NSA Snooping on Massive Amounts of Personal Data From Major U.S. Internet Companies
The National Security Agency has obtained direct access to the systems of Google, Facebook, Apple and other US internet giants, according to a top secret document obtained by the Guardian.
The NSA access is part of a previously undisclosed program called PRISM, which allows them to collect material including search history, the content of emails, file transfers and live chats, the document says.
The Guardian has verified the authenticity of the document, a 41-slide Powerpoint presentation - classified as Top Secret with no distribution to foreign allies - which was apparently used to train intelligence operatives on the capabilities of the program. The document claims “collection directly from the servers” of major US service providers.

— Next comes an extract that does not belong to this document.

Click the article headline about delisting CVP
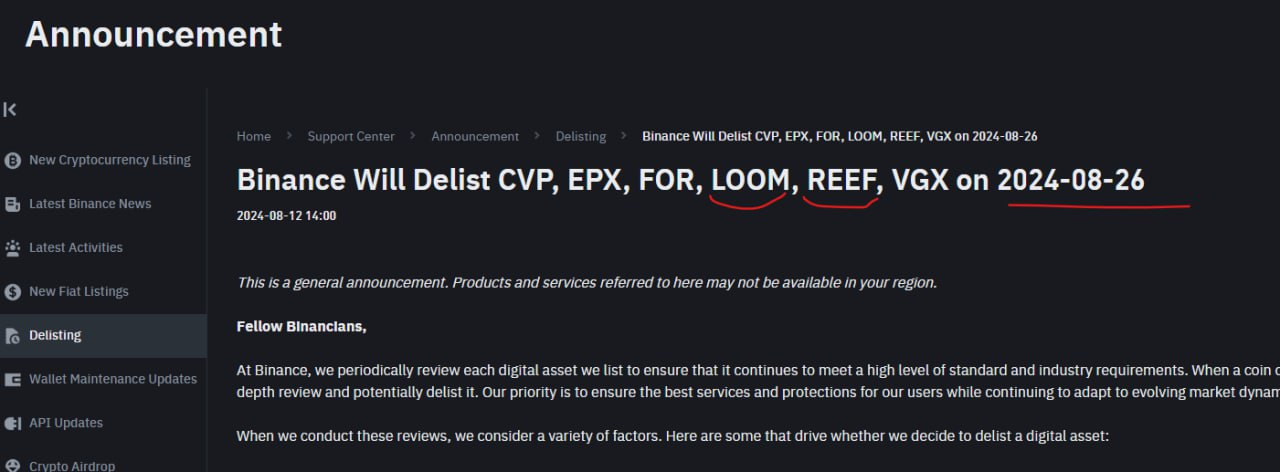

Although the presentation claims the program is run with the assistance of the companies, all those who responded to a Guardian request for comment on Thursday denied any knowledge of any such program.
In a statement, Google said: “Google cares deeply about the security of our users’ data. We disclose user data to government in accordance with the law, and we review all such requests carefully. From time to time, people allege that we have created a government ‘back door’ into our systems, but Google does not have a ‘back door’ for the government to access private user data.”
The NSA access, enabled by changes to US surveillance law introduced under President Bush and renewed under Obama in December 2012 .
The program facilitates extensive, in-depth surveillance on both live communications and stored information. The law allows for the targeting of any customers of participating firms who live outside the US, or those Americans whose communications include people outside the US.
It also opens the possibility of communications made entirely within the US being collected without warrants.